Раса посмотрела в зеркало, но видела не себя, а стоящего чуть поодаль сына. Его черные волосы, собранные в традиционный хвост вейнгара с тремя косицами, перекрещенными на макушке и убранными на затылке в общий пучок, заставили ее сердце сжаться от боли и гордости. На широких плечах молодого человека покоился укороченный плащ, а бедра опоясывала перевязь с ключами, которыми он должен будет отворить гробницу.
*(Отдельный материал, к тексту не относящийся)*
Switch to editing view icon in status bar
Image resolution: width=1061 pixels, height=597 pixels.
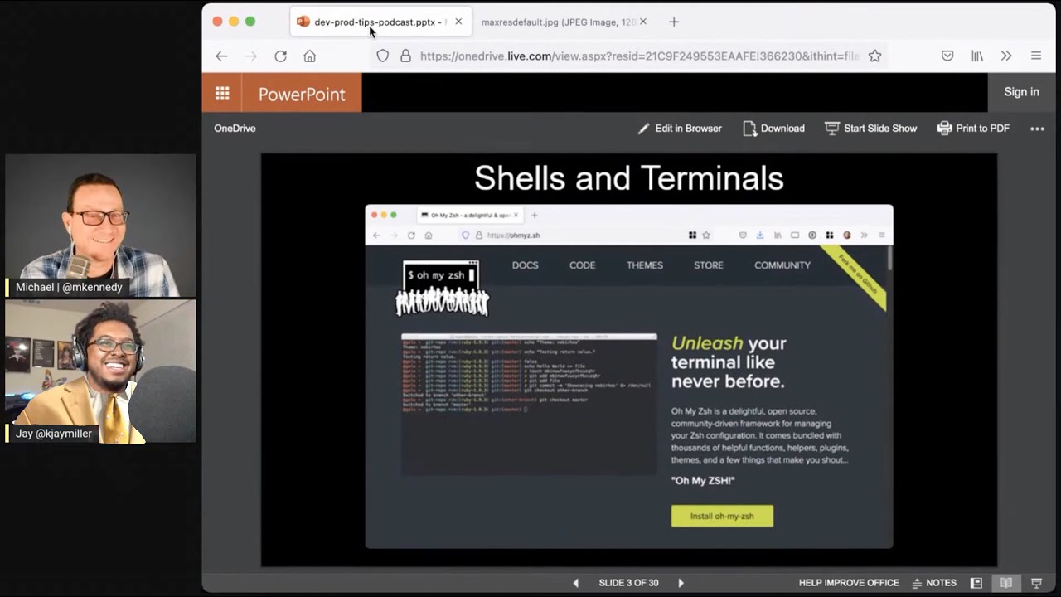[976, 583]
Им большого труда стоило уговорить его на это действо. И он согласился, но с одним условием — скрыть глаза, и сейчас пришедшая с ним девушка — Литаурэль, подходила к Лутаргу с широкой черной лентой в руках, чтобы выполнить его требование.

Лураса была против этого. Не хотела, чтобы сын стыдился чего-либо, но перебороть его убежденность, что так будет лучше, не смогла.

Лутарг! Всякий раз, когда она называла его по имени, в груди щемило, а на глаза наворачивались предательские слезы. Их мальчик — судьба сама дала ему новое имя. То имя, которое когда предлагал ей его отец. Из открытого миру, непоседливого Таргена он вырос в замкнутого, таящегося в себе мужчину — Лутарга, и это имя как нельзя лучше подходило ему.

Сын Лурасы и Антаргина — их малыш. Уже взрослый, но для нее так и оставшийся ребенком.

— Пора, — Раса смахнула слезинку с ресниц и отпустила на лицо вуаль. — Мы и так сильно опаздываем.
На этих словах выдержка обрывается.